Information supplied:
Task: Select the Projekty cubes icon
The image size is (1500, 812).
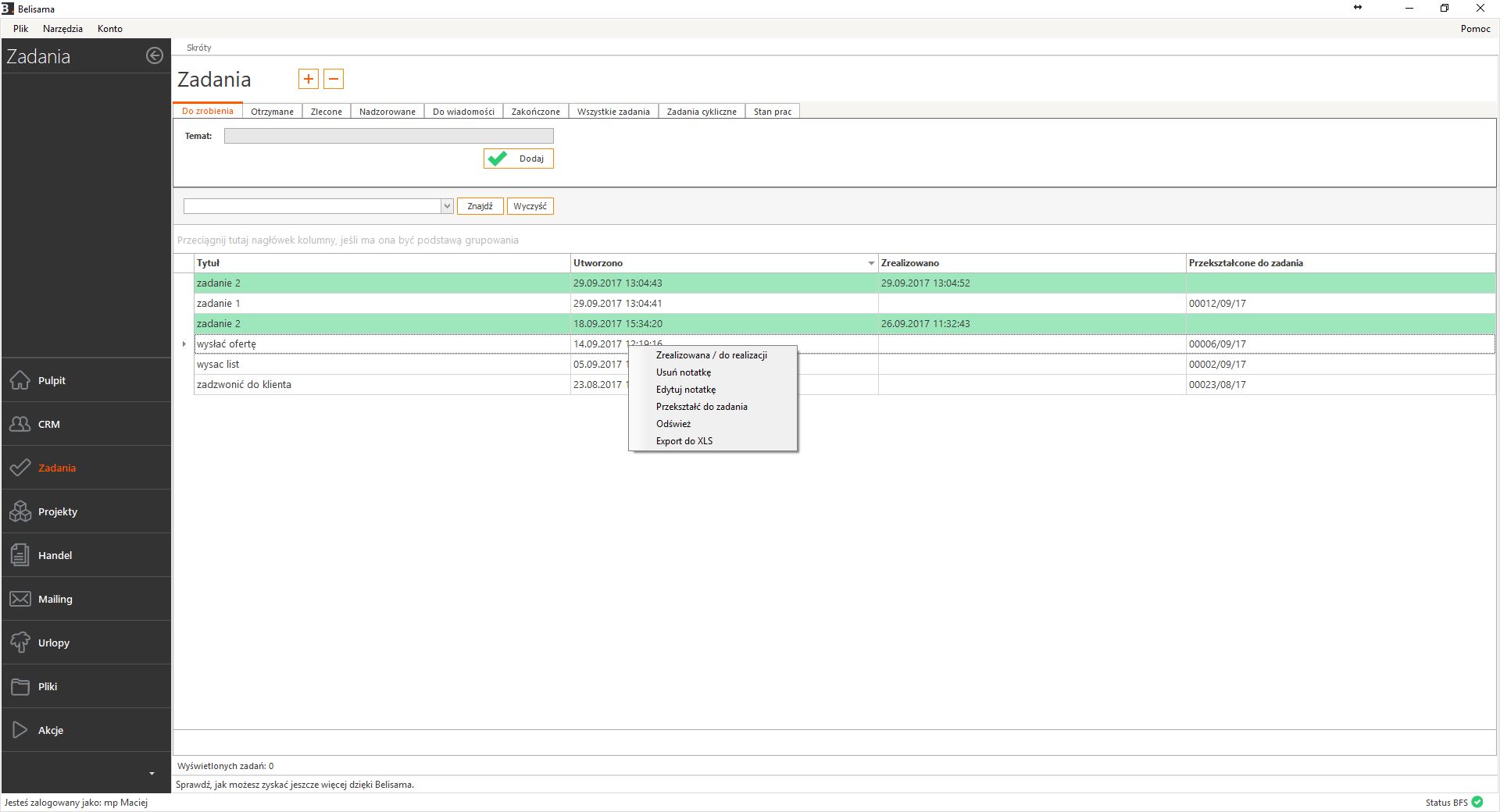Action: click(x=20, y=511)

---

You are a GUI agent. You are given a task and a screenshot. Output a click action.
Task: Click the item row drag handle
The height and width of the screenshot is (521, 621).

What needs to be done: Whenever a line of the material above contains the string "screenshot", copy that line out.

Result for this exercise:
You are a GUI agent. You are given a task and a screenshot. Output a click action.
The height and width of the screenshot is (521, 621).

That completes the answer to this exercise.